Interface element records
☆ ☆ ☆

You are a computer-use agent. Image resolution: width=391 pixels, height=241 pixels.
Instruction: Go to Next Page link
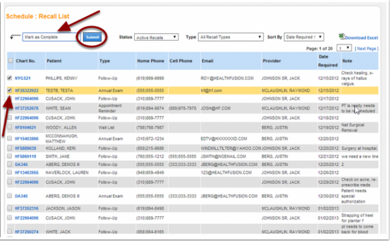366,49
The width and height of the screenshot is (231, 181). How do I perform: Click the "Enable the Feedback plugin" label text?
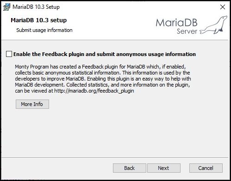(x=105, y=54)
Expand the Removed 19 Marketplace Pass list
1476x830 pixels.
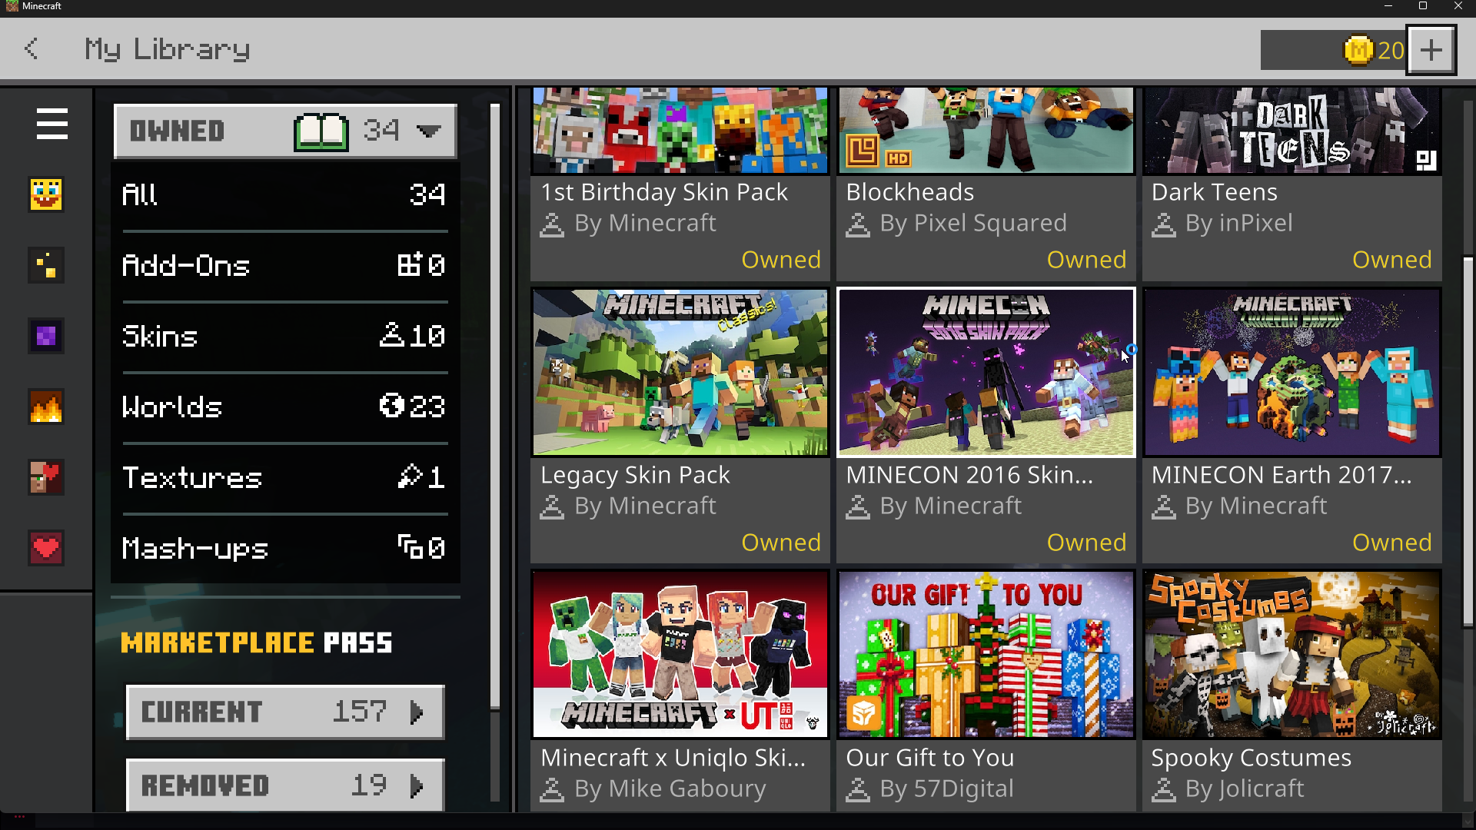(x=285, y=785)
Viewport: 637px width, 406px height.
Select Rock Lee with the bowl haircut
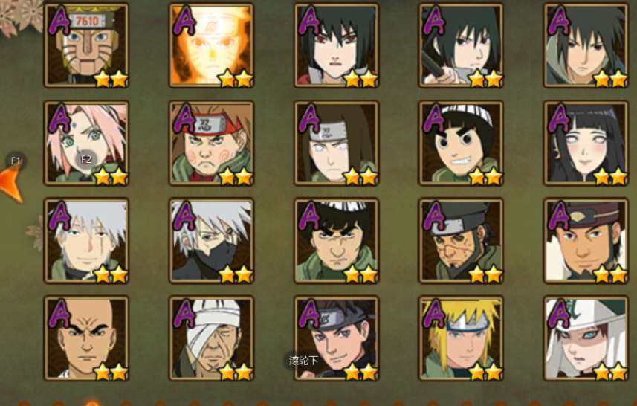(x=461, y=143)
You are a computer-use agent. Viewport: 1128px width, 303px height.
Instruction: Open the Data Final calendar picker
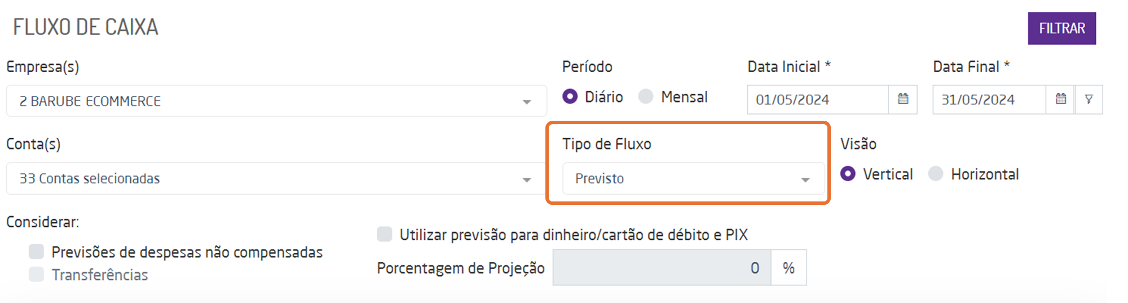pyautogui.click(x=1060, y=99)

☆ ☆ ☆

* **Instruction**: Update the lines above by changing each "computer-use agent" to "GUI automation agent" and keeping everything else the same. Omit the pictures from your answer.

* **Task output**:
You are a GUI automation agent. Image resolution: width=391 pixels, height=241 pixels.
Instruction: Go to Next Page link
366,49
The width and height of the screenshot is (231, 181). How do I perform: Click the "Enable the Feedback plugin" label text?
(x=105, y=54)
Expand the Removed 19 Marketplace Pass list
1476x830 pixels.
(x=285, y=785)
Viewport: 637px width, 406px height.
Select Rock Lee with the bowl haircut
(x=461, y=143)
You are a GUI automation agent. Viewport: 1128px width, 303px height.
Instruction: Open the Data Final calendar picker
pyautogui.click(x=1060, y=99)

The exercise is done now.